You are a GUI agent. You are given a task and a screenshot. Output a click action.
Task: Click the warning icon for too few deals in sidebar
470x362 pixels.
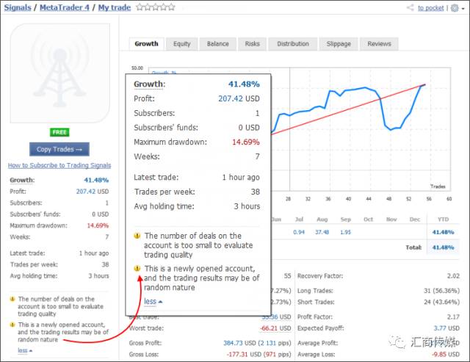pyautogui.click(x=12, y=300)
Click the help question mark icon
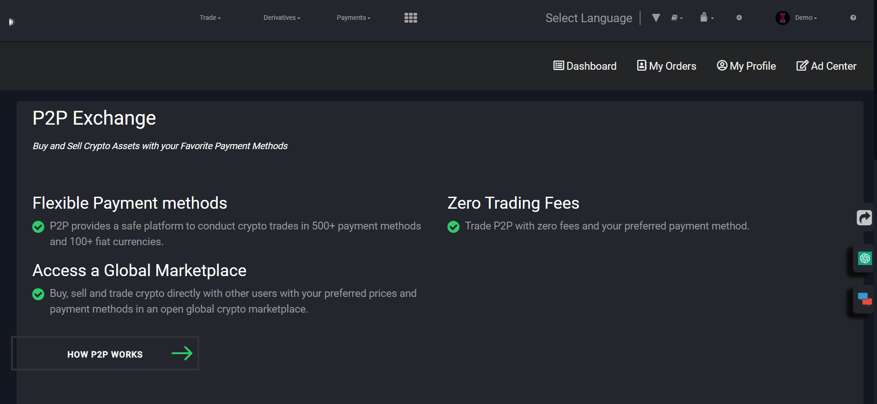Image resolution: width=877 pixels, height=404 pixels. [853, 18]
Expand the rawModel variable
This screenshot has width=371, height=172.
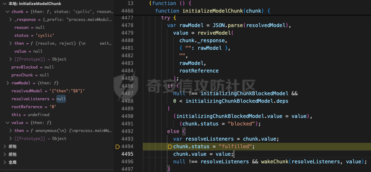(x=8, y=83)
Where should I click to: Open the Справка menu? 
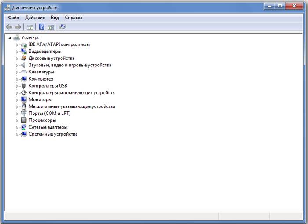pyautogui.click(x=73, y=18)
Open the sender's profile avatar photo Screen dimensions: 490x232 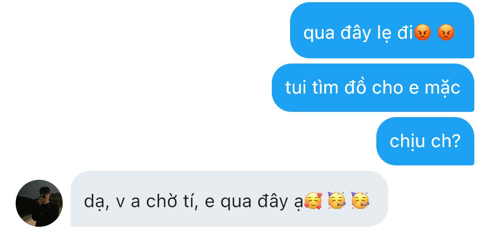39,203
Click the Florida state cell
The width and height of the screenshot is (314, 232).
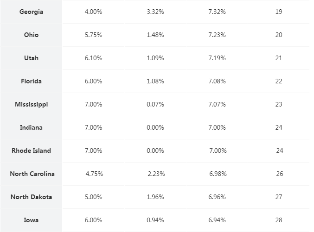(x=31, y=82)
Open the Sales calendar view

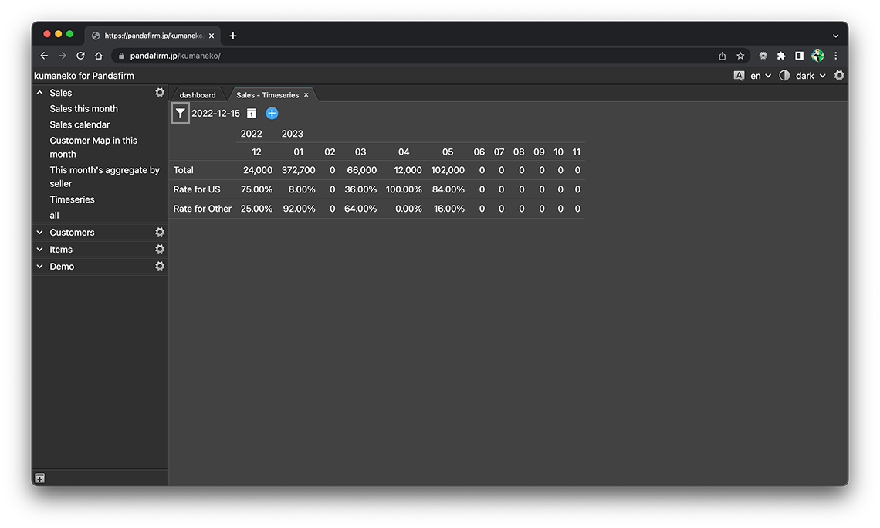(x=80, y=124)
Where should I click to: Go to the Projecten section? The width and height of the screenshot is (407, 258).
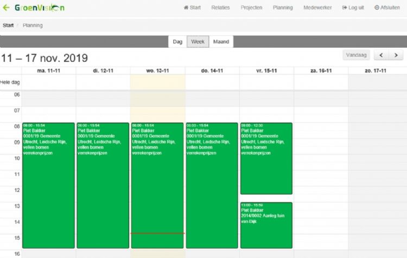click(251, 8)
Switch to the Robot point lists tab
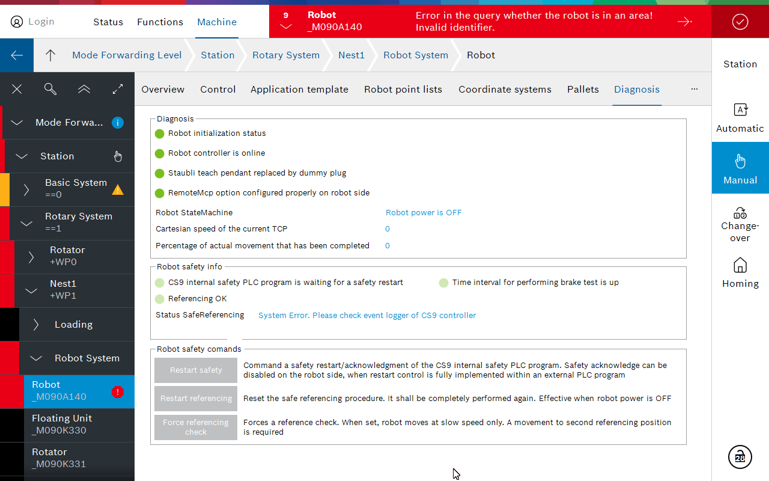Viewport: 769px width, 481px height. coord(403,89)
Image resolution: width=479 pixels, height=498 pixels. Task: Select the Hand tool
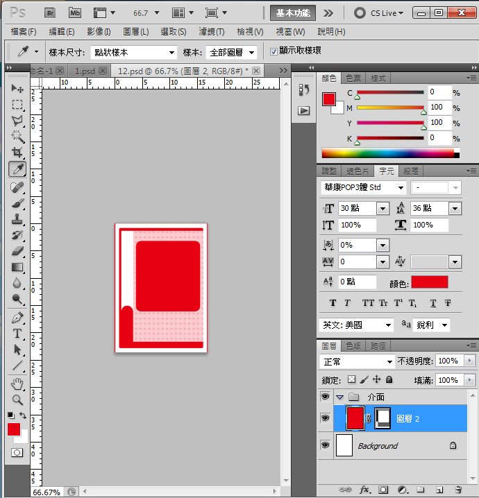(x=17, y=384)
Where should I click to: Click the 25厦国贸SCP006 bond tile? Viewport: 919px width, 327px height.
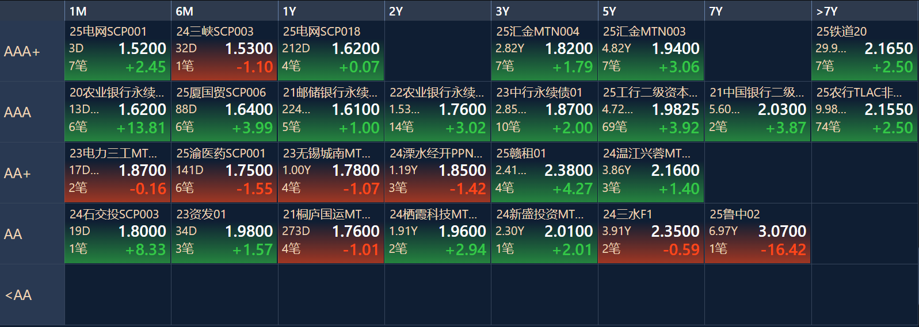(x=224, y=111)
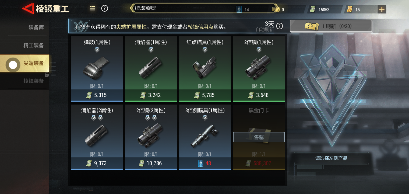The width and height of the screenshot is (409, 194).
Task: Choose the 红点瞄具(1属性) item card
Action: 205,69
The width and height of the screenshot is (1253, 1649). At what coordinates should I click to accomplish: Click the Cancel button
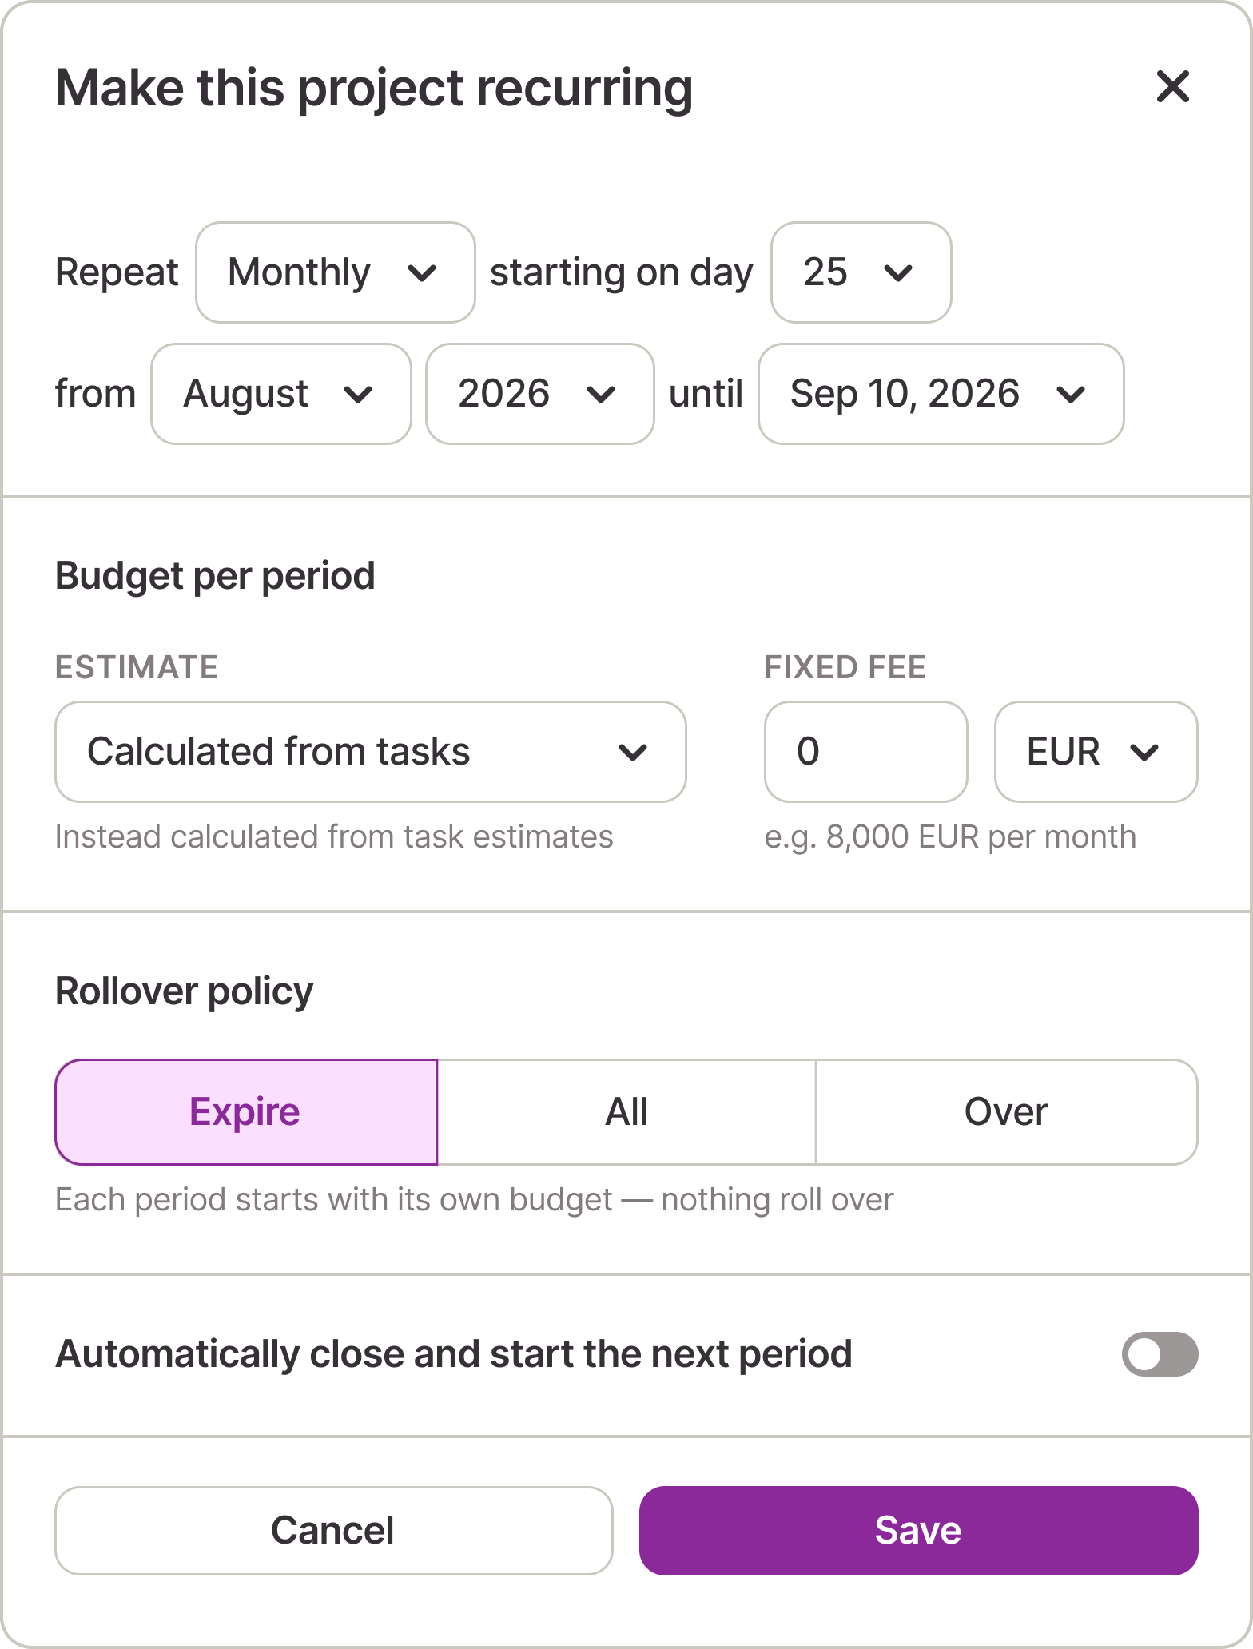tap(333, 1531)
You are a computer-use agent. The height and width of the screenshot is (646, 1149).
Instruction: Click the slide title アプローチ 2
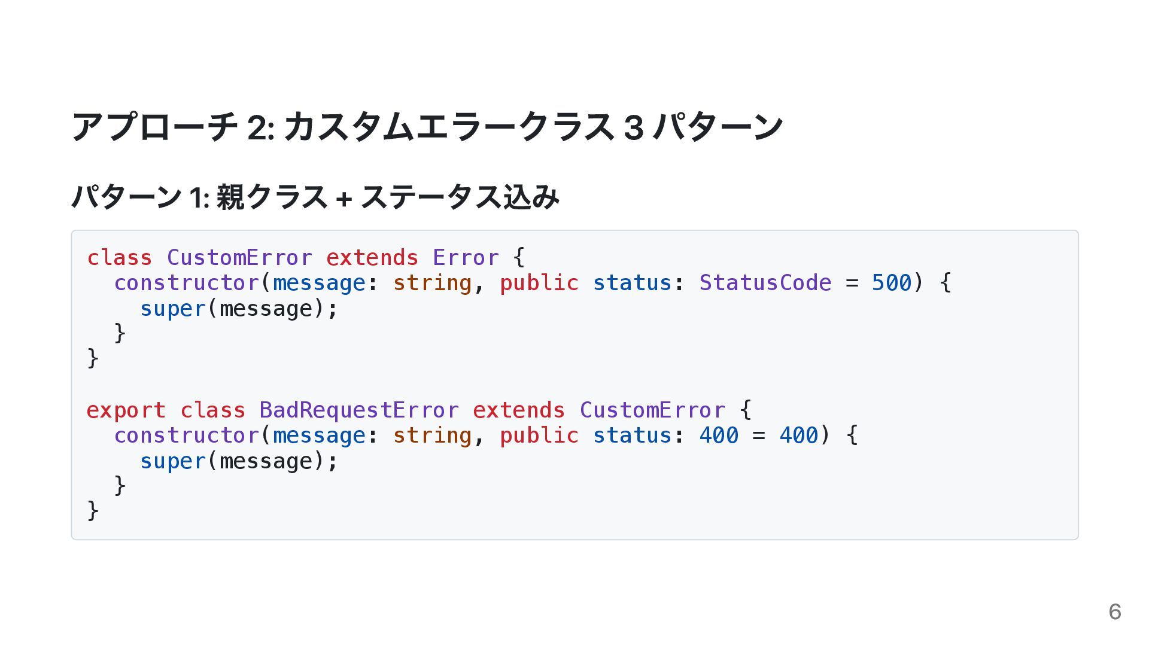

[WHAT THE TASK REQUIRES] Across the listing above, how many lines include the string "agent"? Answer with a single number.

[TASK SOLUTION] 2